Initial release. Synchronous client surface.

Added

  • ScrapeDoClient synchronous client with request(), get(), post(), execute(), and execute_from_url() methods.

  • Smart routing in ScrapeDoClient.request(): accepts kwargs, a pre-built RequestParameters, or a raw api.scrape.do URL — exactly one configuration shape per call.

  • Automatic retries on Scrape.do gateway errors (429 / 502 / 510) with configurable backoff strategy (static float or callable). Default is jittered exponential.

  • session_validator callback (SyncSessionValidator) for sticky-session rotation detection — when present and session_id is set, the validator decides whether to raise RotatedSessionError.

  • SDK-native event hooks via SyncClientEventHooks TypedDict: request / response / retry lifecycle, distinct from httpx transport-level hooks.

  • Pydantic-validated RequestParameters covering the full Scrape.do API parameter surface, including browser-action models (ClickAction, WaitAction, FillAction, ExecuteAction, ScreenShotAction, scrolling, request-completion waits).

  • ScrapeDoResponse wrapper exposing the parsed JSON envelope, network requests, websocket frames, action results, screenshots, frames, plus a raw status_code passthrough.
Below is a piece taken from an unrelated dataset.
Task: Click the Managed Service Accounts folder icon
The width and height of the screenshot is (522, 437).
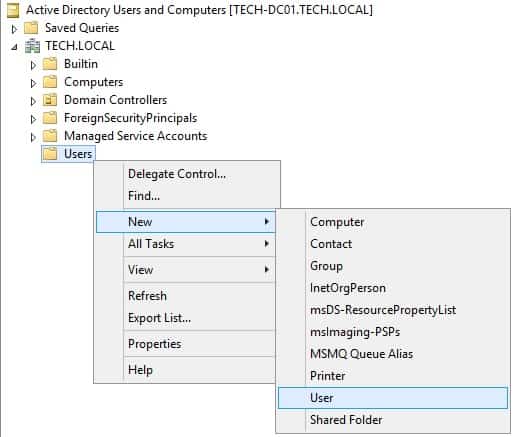Action: [50, 136]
  • Cookie isolation between sequential requests on the underlying httpx.Client (prevents cross-request bleed).

  • Exception hierarchy: ScrapeDoError (base), APIConnectionError, TargetError, RotatedSessionError, plus the API-layer AuthenticationError, BadRequestError, RateLimitError, ServerError, and AuthenticationThrottleError.

  • Default request timeout raised to 60 seconds (from httpx's 5s default) to accommodate browser rendering and proxy round-trips.